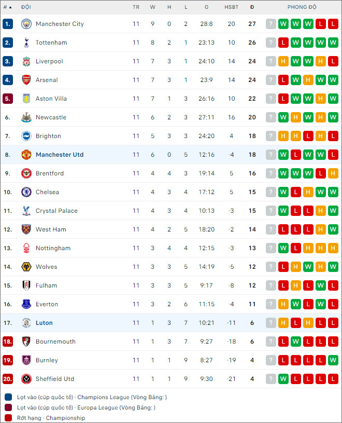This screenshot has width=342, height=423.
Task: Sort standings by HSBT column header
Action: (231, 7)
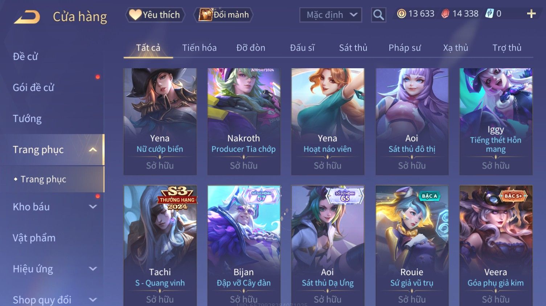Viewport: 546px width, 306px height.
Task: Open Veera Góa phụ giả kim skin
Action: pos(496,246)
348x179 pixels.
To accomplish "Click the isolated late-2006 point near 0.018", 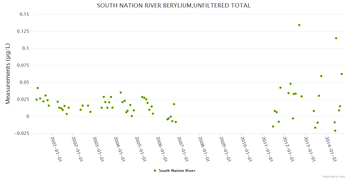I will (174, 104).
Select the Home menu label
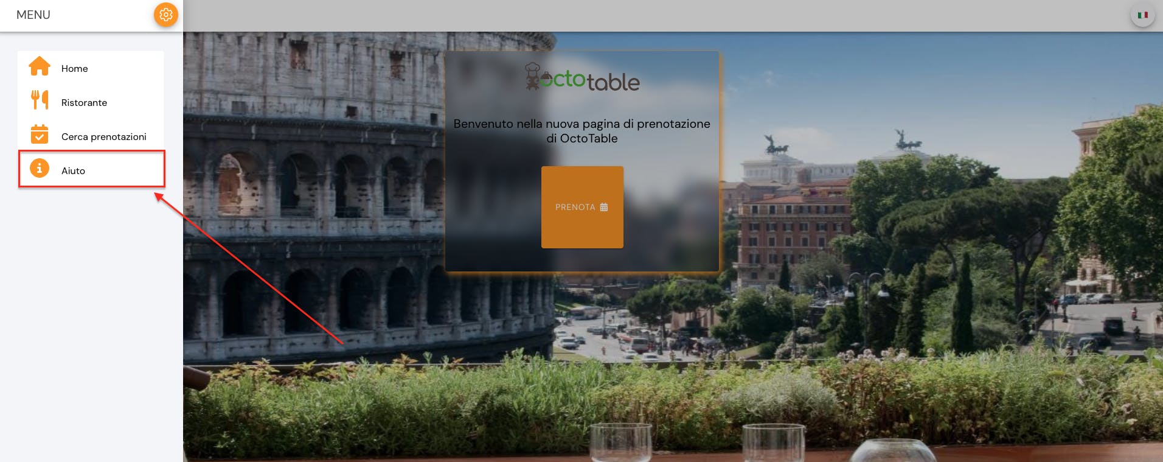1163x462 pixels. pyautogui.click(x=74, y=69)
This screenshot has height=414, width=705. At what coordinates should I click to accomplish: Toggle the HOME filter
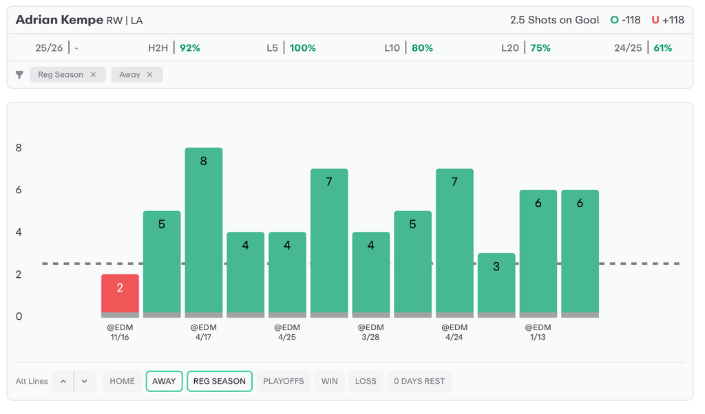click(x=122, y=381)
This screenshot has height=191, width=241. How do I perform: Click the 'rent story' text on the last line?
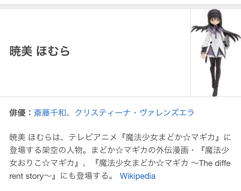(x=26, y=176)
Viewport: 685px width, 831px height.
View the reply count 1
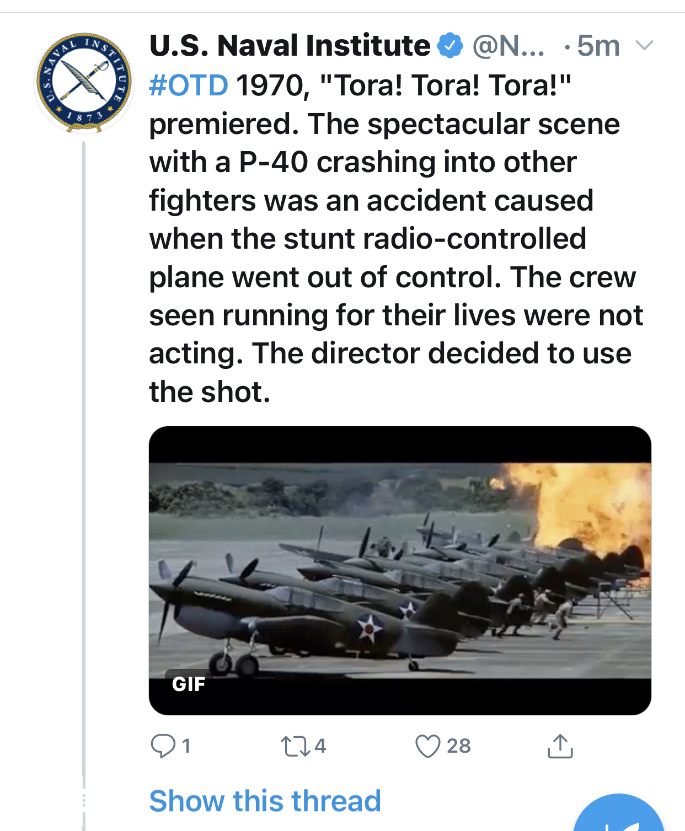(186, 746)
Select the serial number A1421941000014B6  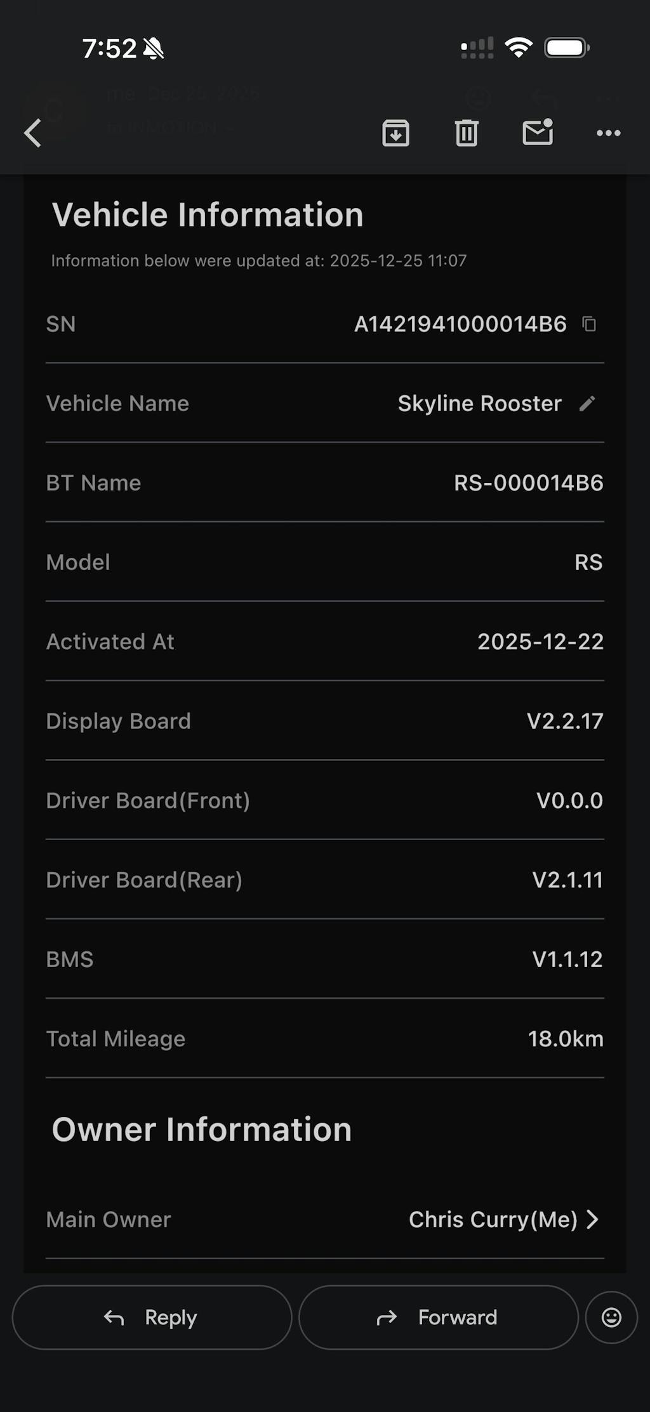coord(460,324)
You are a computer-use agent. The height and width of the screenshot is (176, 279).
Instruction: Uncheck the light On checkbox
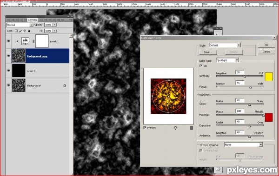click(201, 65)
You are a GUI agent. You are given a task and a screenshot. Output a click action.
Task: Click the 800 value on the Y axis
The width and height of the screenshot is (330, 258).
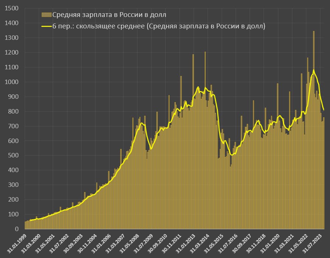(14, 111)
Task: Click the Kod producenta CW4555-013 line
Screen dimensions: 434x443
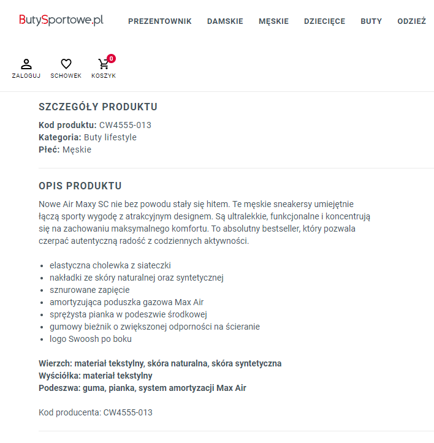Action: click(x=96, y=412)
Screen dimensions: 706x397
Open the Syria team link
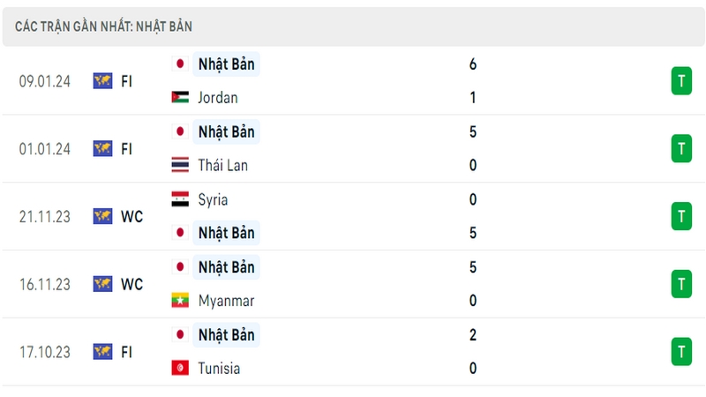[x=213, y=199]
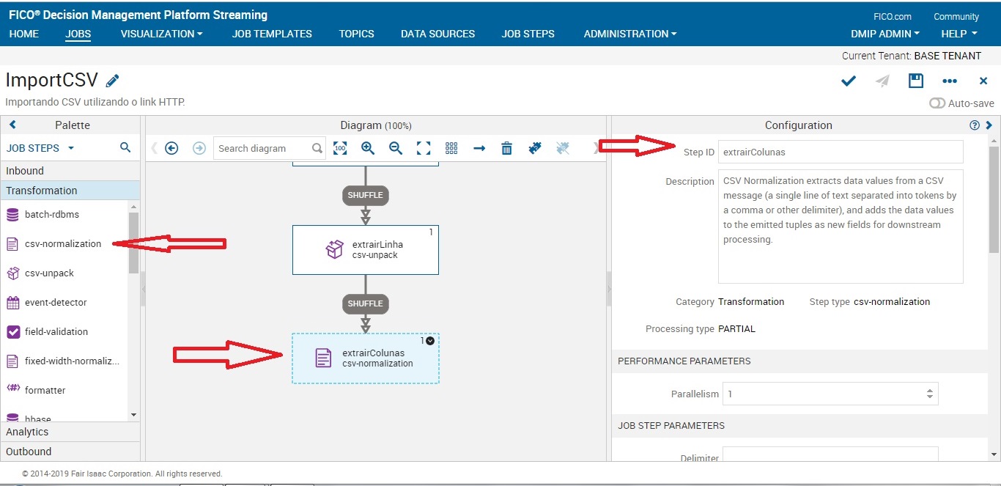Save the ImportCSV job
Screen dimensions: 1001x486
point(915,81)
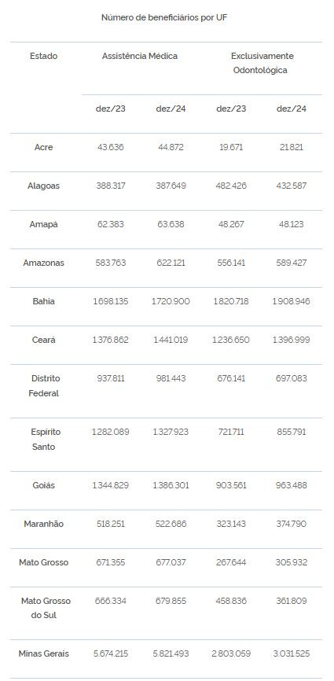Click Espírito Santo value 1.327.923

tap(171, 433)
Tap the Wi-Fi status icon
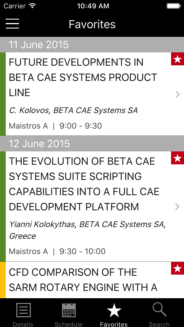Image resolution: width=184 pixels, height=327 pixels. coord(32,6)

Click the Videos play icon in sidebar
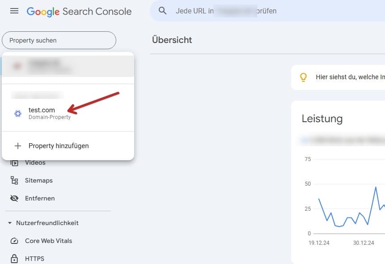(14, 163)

### HOW TO COMPLETE THIS TASK
Skip the pictures. Return exactly the lines from the one containing "Task: Click the Kod" through the end of the data above, both included, and nothing besides.

### EXPECTED ANSWER
Task: Click the Kod producenta CW4555-013 line
Screen dimensions: 434x443
Action: click(x=96, y=412)
Screen dimensions: 706x397
Open the Syria team link
[x=213, y=199]
Save the ImportCSV job
Screen dimensions: 1001x486
point(915,81)
Click Espírito Santo value 1.327.923

tap(171, 433)
Tap the Wi-Fi status icon
Image resolution: width=184 pixels, height=327 pixels. coord(32,6)

Click the Videos play icon in sidebar
(14, 163)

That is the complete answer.